FIG. 9 illustrates an example process of implementing applicant's training system. Beginning in step 901, the various maintenance procedures will need to be defined. This may be, for example, in the form of instructions shown in FIG. 8, although other forms of instructions may be used. Once the various procedures themselves are defined, they will be provided in step 902 with a frequency (or time period) with which they should be performed. For example, some procedures will need to be performed monthly, while others may need to be performed daily. These first two steps may be provided by the establishment owner, or they may be provided by the makers of the various pieces of equipment being cleaned and maintained.

Once the various procedures have been defined and given a frequency of performance, they are assigned to a corresponding indicia in step 903. For example, the indicia color blue may be assigned to tasks that need to occur monthly.

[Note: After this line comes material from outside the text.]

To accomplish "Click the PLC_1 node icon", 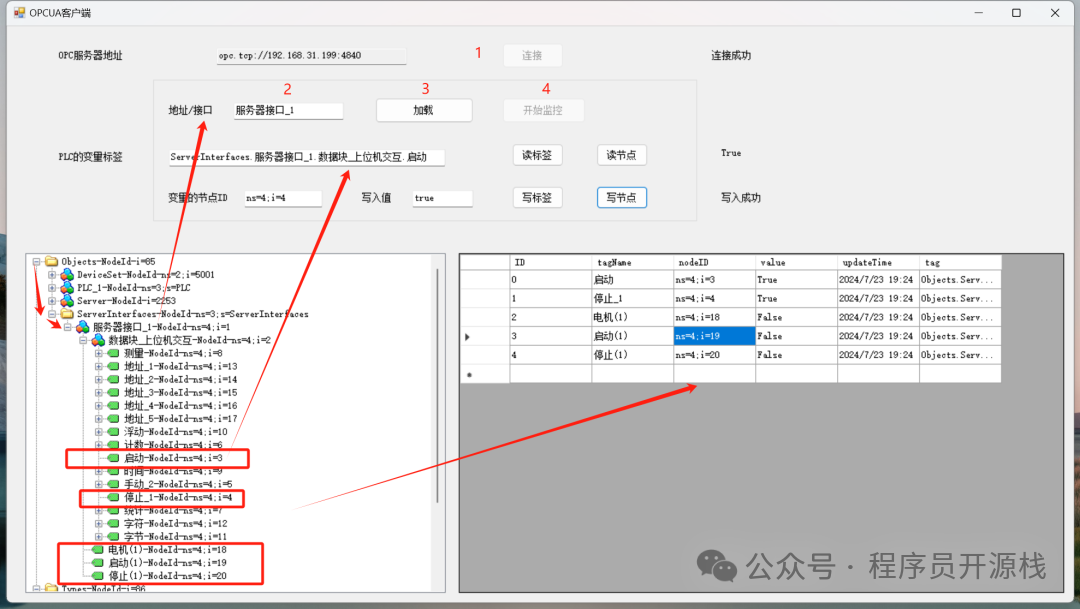I will (x=67, y=288).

When the various indicia have been assigned, their corresponding labels may then be attached or placed, in step 904, at the various locations around the establishment. Machinery, walls, floors, etc. may have a label and indicia placed on them to indicate the need for service and the required frequency of service.

In step 905, the various instruction sources explaining the procedures may be placed at a suitable location for employee access, such as in a wall-mounted storage unit described above.

While the various steps in the FIG. 9 example are shown in a particular order, the steps need not occur in that order. For example, the procedure frequency may be defined prior to the definition of the procedure; or the procedures may be placed prior to placing the indicia labels.

FIG. 10 depicts another example embodiment of a procedure tracker/accountability sheet 1000, which is similar to the one shown in FIG. 6. In the FIG. 10 example, a schedule (the first fifteen days of the month are shown in the figure) is provided with a plurality of sections 1001a, 1001b, which may be coded with the indicia corresponding to predetermined frequencies/time periods. For example, the various tasks listed in section 100a might have the indicia corresponding to tasks that require daily performance, while section 1001b might have indicia corresponding to tasks that require weekly performance. Having the indicia throughout the section helps delineate the listed tasks. The individual cells 1002 in the sections may be checked off (e.g., marked, signed, initialed, etc.) to indicate that the required task has been completed, and on the day of completion. The manner of checking off may include an identification (such as initials) of the person responsible for accomplishing the task, so that accountability may be properly maintained. Although the figure depicts a portion of a monthly calendar, any time period and/or calendar format may be used. FIG. 11 depicts an example embodiment of a procedure tracker/accountability sheet, similar to that shown in FIG. 10.

While the invention has been described with respect to specific examples including presently preferred modes of carrying out the invention, those skilled in the art will appreciate that there are numerous variations and permutations of the above described systems and techniques. Thus, the spirit and scope of the invention should be construed broadly as set forth in the appended claims.